Toujours dans le secteur des travaux publics, la Chambre nationale de l'artisanat des travaux publics et du paysage (CNATP) se félicite d'une "grande victoire pour toutes les petites entreprises". Face à la suppression du GNR, l'organisation notait qu'à l'heure actuelle, "aucune solution alternative n'existe tandis que d'autres secteurs sont épargnés par cette mesure. De plus, les entreprises vont devoir faire face à une explosion des vols de carburants sur leurs chantiers et dépôts." Dans ces conditions, la CNATP maintient ses propositions, à savoir la suppression définitive du GNR ; le report d'un an de l'alignement du prix du GNR avec celui du gazole blanc afin de pouvoir répercuter la hausse dans les devis ; et enfin la mise en place d'un "véritable plan d'accompagnement à la transition écologique pour les TPE artisanales, comprenant des soutiens financiers significatifs au renouvellement et à la conversion" des véhicules utilitaires et autres engins de chantiers, à la condition que ceci soit possible sur un plan technique. Françoise Despret, présidente de la CNATP, reste malgré tout sur ses gardes : "C'est une grande victoire pour nos entreprises, qui, pour beaucoup auraient été acculées à la faillite en 2019, faute de pouvoir répercuter cette hausse du coût du carburant sur leurs marchés en cours. Nous avons obtenu un sursis, pendant lequel nous poursuivrons notre mobilisation pour convaincre le Gouvernement et les parlementaires de la nécessité de mettre en œuvre une politique adaptée à la réalité de nos TPE artisanales."

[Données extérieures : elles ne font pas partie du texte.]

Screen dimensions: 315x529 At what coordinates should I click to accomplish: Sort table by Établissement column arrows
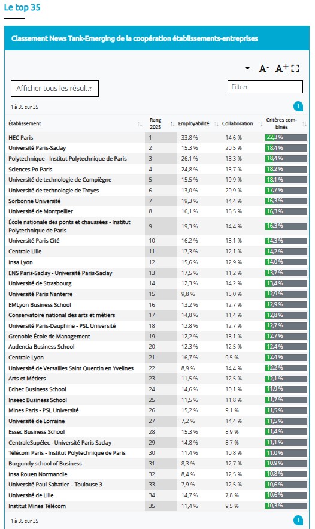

Enfin, la Fédération des SCOP (Sociétés coopératives et participatives) du BTP accueille elle aussi favorablement la nouvelle, mais précise que, "si à l'issue de cette période de six mois la remise en cause de la détaxation du GNR devait être réintroduite, des mesures d'accompagnement des entreprises devront nécessairement être prévues pour donner de la visibilité aux entreprises du secteur". Le président de la fédération, Charles-Henri Montaut, "a donc décidé d'interpeller le Gouvernement afin de s'assurer que des mesures d'indexation du prix des marchés, même en cours, seront immédiatement applicables en cas de mise en œuvre de la détaxation du GNR pour les entreprises exerçant une activité pour laquelle l'utilisation du GNR représente plus de 2% des coûts de production, ce qui est le cas dans les travaux publics".